Ticketmaster Summer in Stages

Barflies

Adapted from the stories and poems of Charles Bukowski by Ben Harrison
Grid Iron
The Barony Bar, Edinburgh

Barflies, Grid Iron Credit: Douglas Jones

This a play about booze set in a pub; what's there not to like? In addition it should be said the Barony is a great little pub on Broughton Street. The characters are the sorts of people you'd want at your watering hole; yes, true, they drink a little more than the guideline three units a night but they're funny, eccentric and they tell a good yarn.

Henry (Keith Fleming) is the writer / drinker protagonist practically glued to the bar, his life a cocktail of wine, women (all played by Charlene Boyd) and more wine. The play is based on short stories by US writer Charles Bukowski, but it is adapted in such a way that it flows together into one narrative surrounding a very Scottish main character.

Helping the narrative flow along is the barman Silent Dave (David Paul Jones) whose most important role in the piece is not pulling pints but playing the piano and singing. Jones is also the composer and sound designer for the piece and delivers a nice round of dry lines.

Fleming and Boyd make great drunks, downing shots, dancing on the bar and chucking wine over the audience who are tightly-packed into the snug bar.
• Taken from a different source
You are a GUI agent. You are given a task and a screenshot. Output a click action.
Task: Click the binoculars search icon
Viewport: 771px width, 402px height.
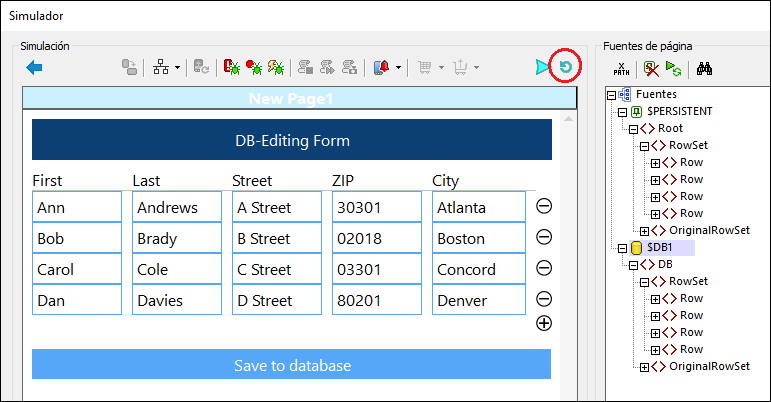[x=703, y=69]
The transfer to Scotland makes sense with the Scots having a long and complicated relationship with their booze and boozers, but there were some elements of American humour that shone through: I found something about Henry's manner reminded me of US comedian Doug Stanhope.

Where Fleming is a disheveled, unshaven, beer-gut-cultivating drinker, Boyd plays some very sensual women, particularly Cass, who is very much the life of the pub, at least when she's happy and drunk. Her changes between a host of women of different ages and social classes are effortless, often taking place behind the bar and sometimes playing two at once fighting over Henry.

Being that this is so site specific, one might assume all of the stories involved would be realist, but there is a wonderful comic fantasy episode at the end that is subversively dark like something by Will Self. I won't spoil it but it had the audience in equal measure laughing and retching.

Its lucky being in a pub isn't always this entertaining as otherwise I might never leave and my liver would go the way of Henry's, which incidentally makes an appearance in the play.